The breach was as cunning as it was devastating. It began when Bybit’s founder unwittingly wandered onto a tainted website, a misstep that flung open the doors to the exchange’s core Ethereum vaults. Once inside, the hackers wasted no time. According to CoinDesk, North Korean operatives set about scattering the loot through an intricate web of freshly minted wallets, wielding a toolkit of advanced tricks—think intermediary accounts and cross-chain bridges—to cloak the dirty money’s trail.
Andrew Fierman of Chainalysis shed light on the operation’s sophistication, explaining how the Democratic People’s Republic of Korea (DPRK) harnesses cutting-edge tech to rinse its ill-gotten gains. The stolen Ethereum didn’t stay put for long; it danced across platforms like Bitcoin, Tron, and Solana, with THORChain emerging as a linchpin. This blockchain service, adept at swapping tokens across networks, offered a nimble workaround that traditional, centralised systems could scarcely match without inviting the long arm of the law.

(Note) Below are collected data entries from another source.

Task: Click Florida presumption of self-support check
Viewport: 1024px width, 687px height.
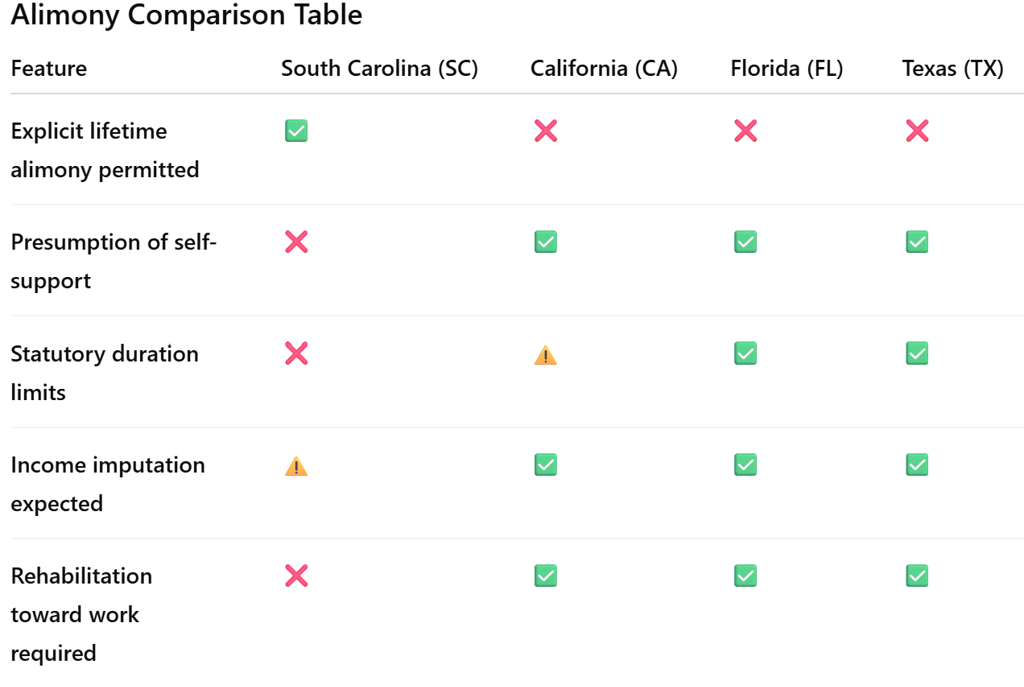Action: [745, 242]
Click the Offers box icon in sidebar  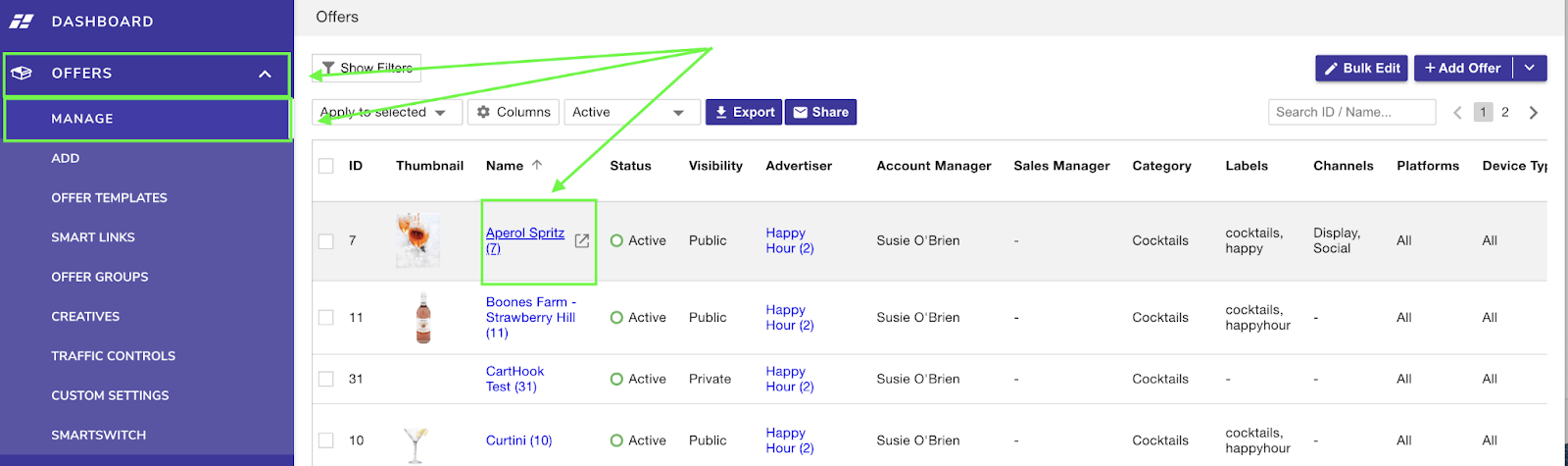coord(22,74)
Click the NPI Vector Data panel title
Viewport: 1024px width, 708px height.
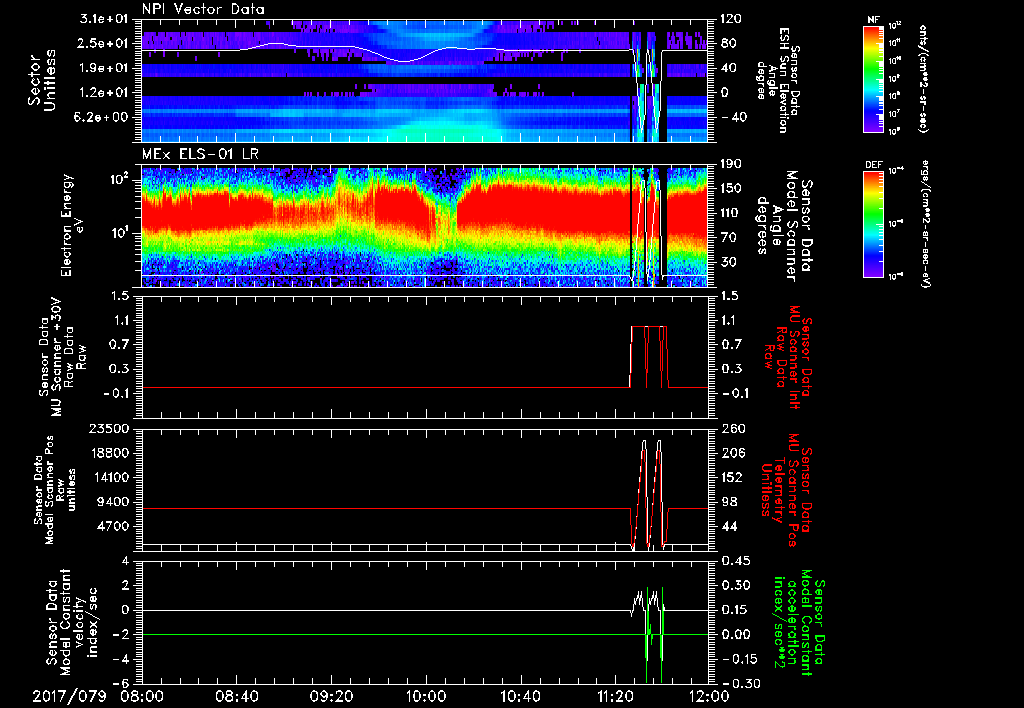click(203, 10)
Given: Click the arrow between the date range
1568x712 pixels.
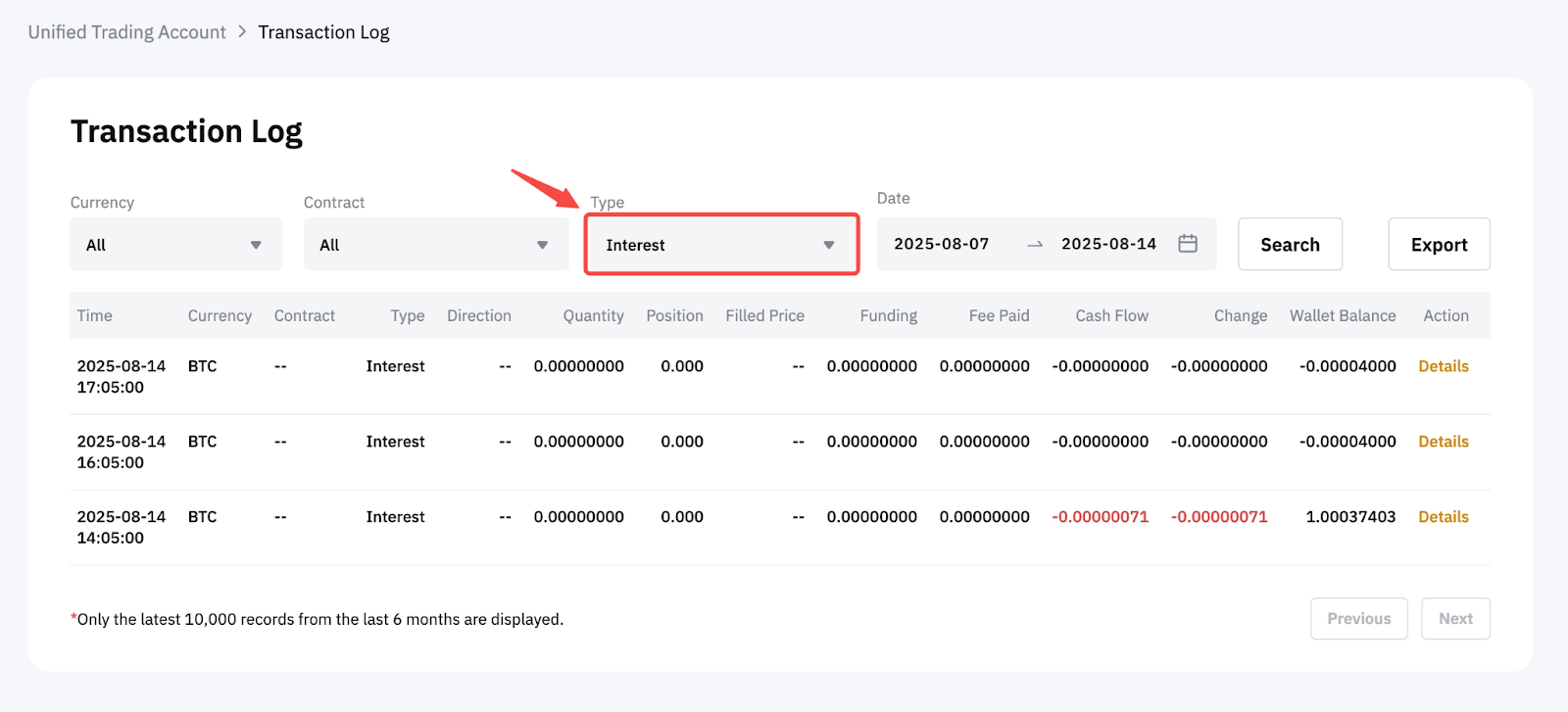Looking at the screenshot, I should 1035,245.
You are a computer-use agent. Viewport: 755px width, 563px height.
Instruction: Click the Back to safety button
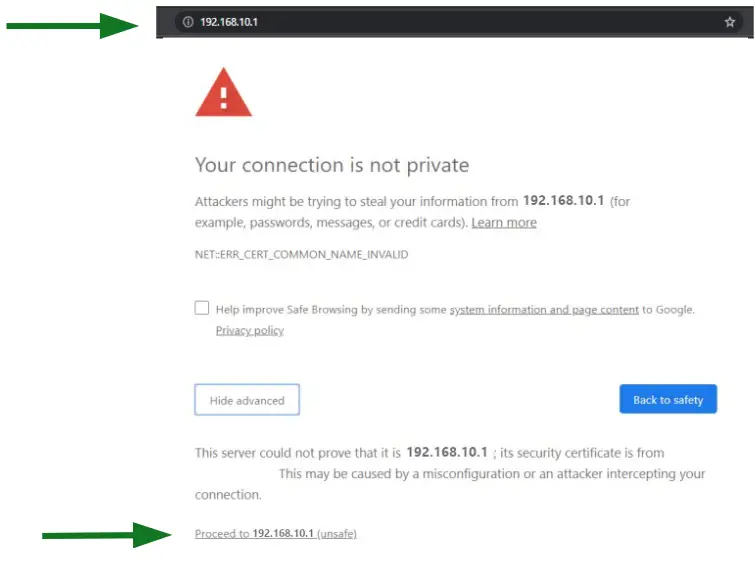[x=668, y=400]
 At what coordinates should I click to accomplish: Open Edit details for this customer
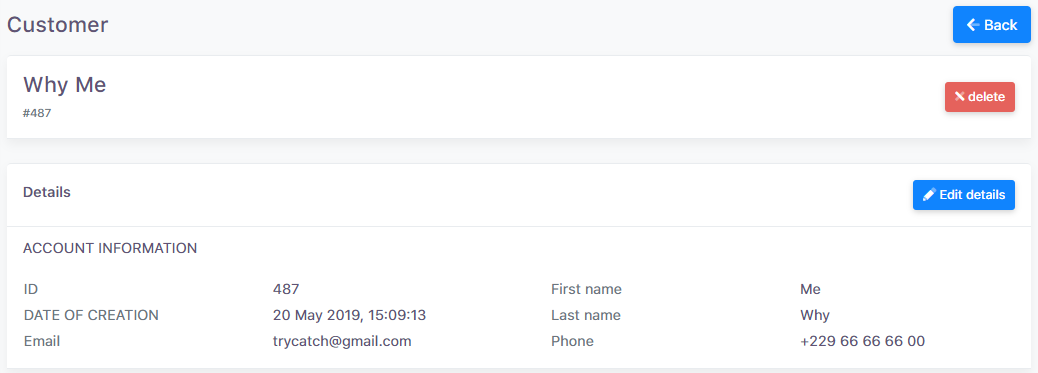point(964,195)
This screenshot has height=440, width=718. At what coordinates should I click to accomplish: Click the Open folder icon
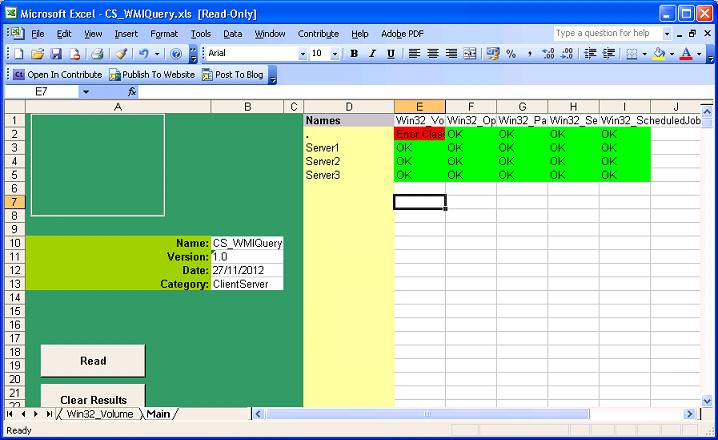(37, 54)
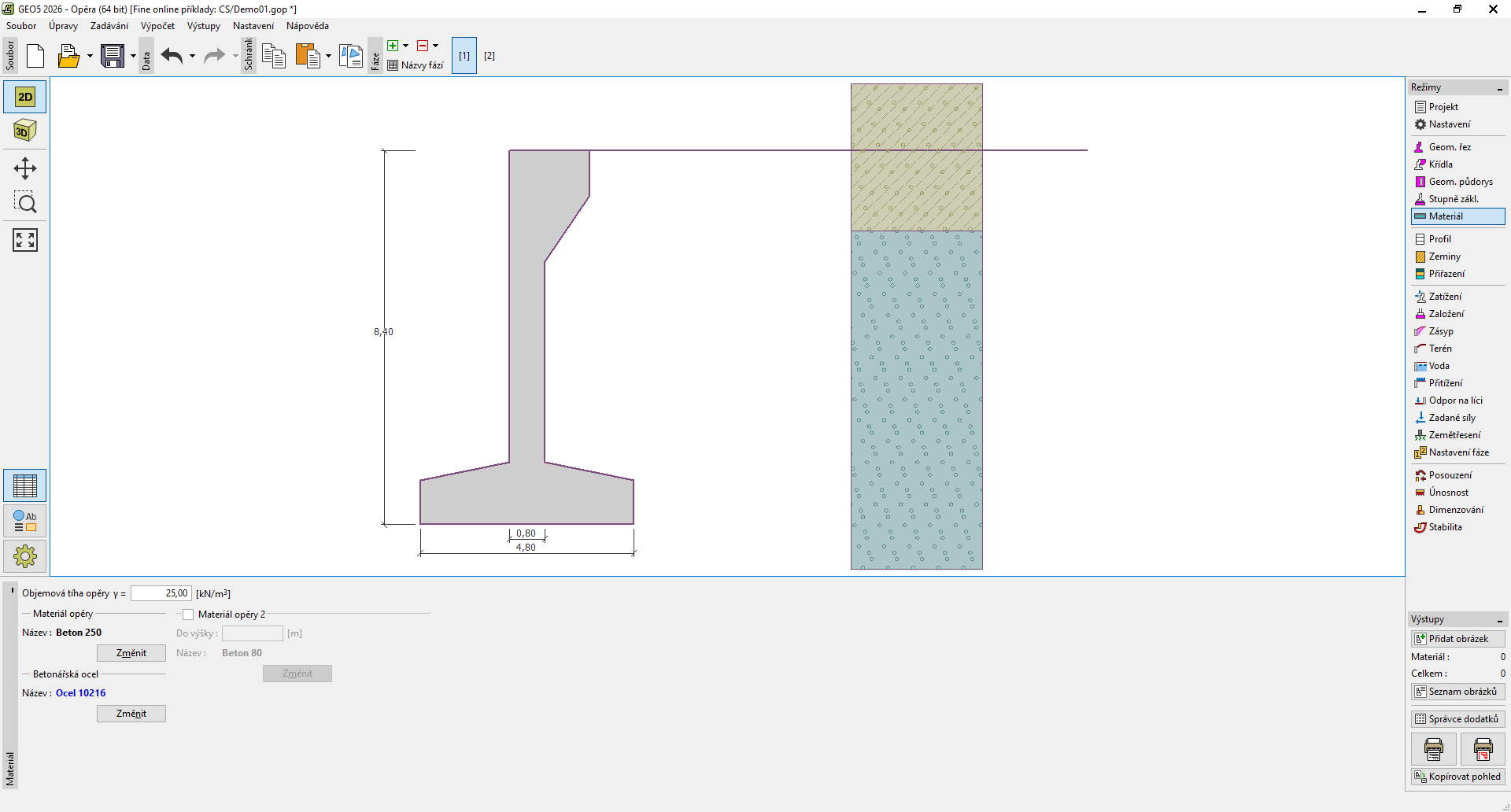This screenshot has width=1511, height=812.
Task: Collapse the Režimy panel
Action: pos(1499,88)
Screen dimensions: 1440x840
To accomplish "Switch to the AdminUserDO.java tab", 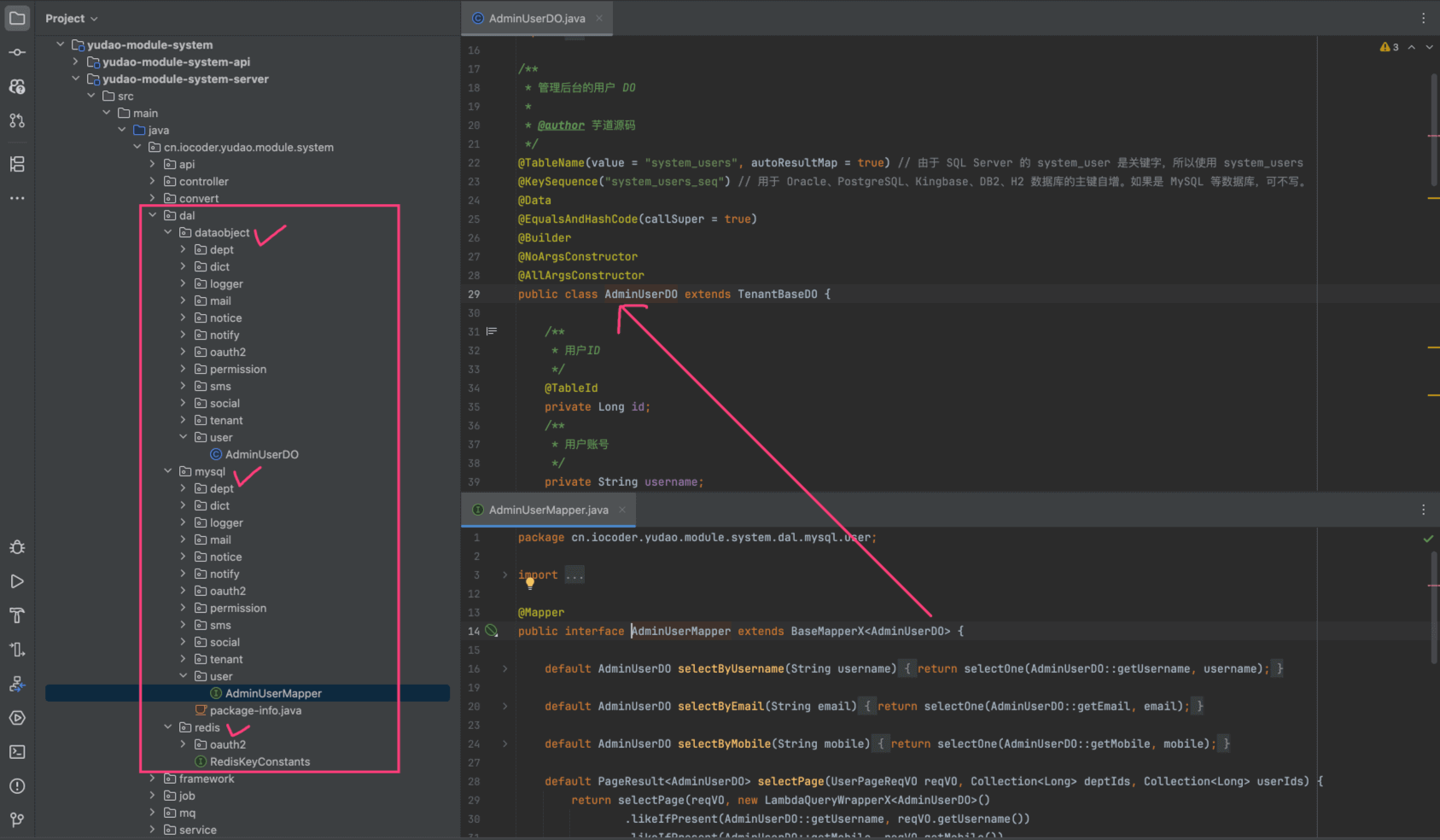I will coord(537,18).
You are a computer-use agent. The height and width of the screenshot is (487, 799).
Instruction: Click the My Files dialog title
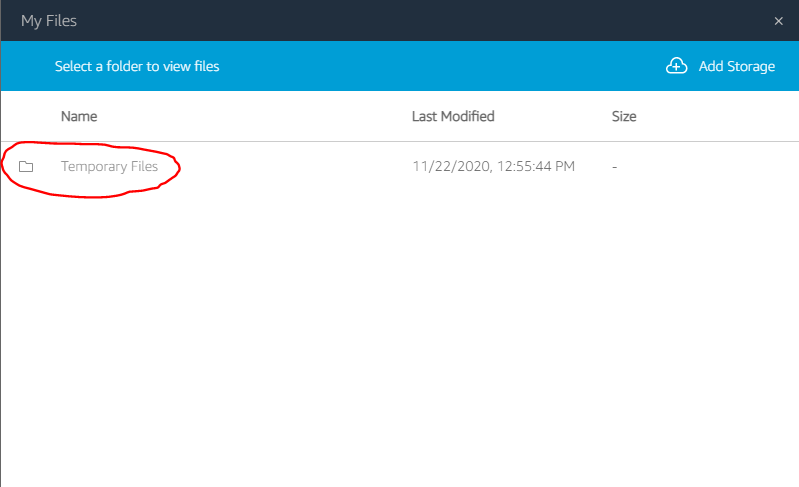click(x=48, y=21)
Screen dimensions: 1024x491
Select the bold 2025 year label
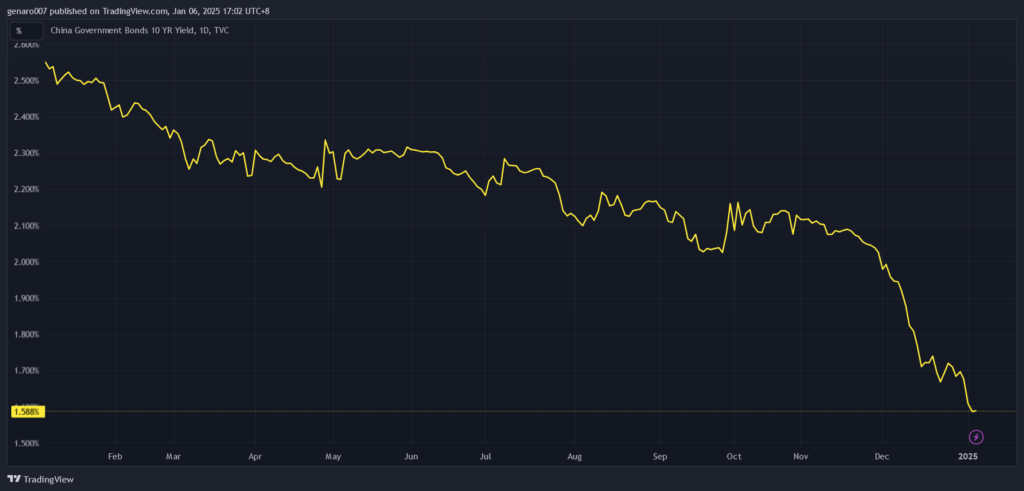coord(968,455)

The fallout was seismic. THORChain’s trading floors buzzed with unprecedented energy in the hack’s wake, clocking a daily swap volume of $529 million the very next day. By month’s end, that figure had soared past $1 billion, funnelling millions in fees—Chainalysis reckons at least $12 million tied to the heist—into the pockets of validators and liquidity providers. Yet, this windfall has stoked a fiery row over the platform’s decentralised credentials. Champions of THORChain point to its army of over 100 validators as proof of shared stewardship, but detractors aren’t convinced. They cite moments of apparent meddling—like a temporary freeze on Ethereum swaps and the shadowy role of admin figures such as “Leena”—as evidence of a less-than-pure decentralised ethos.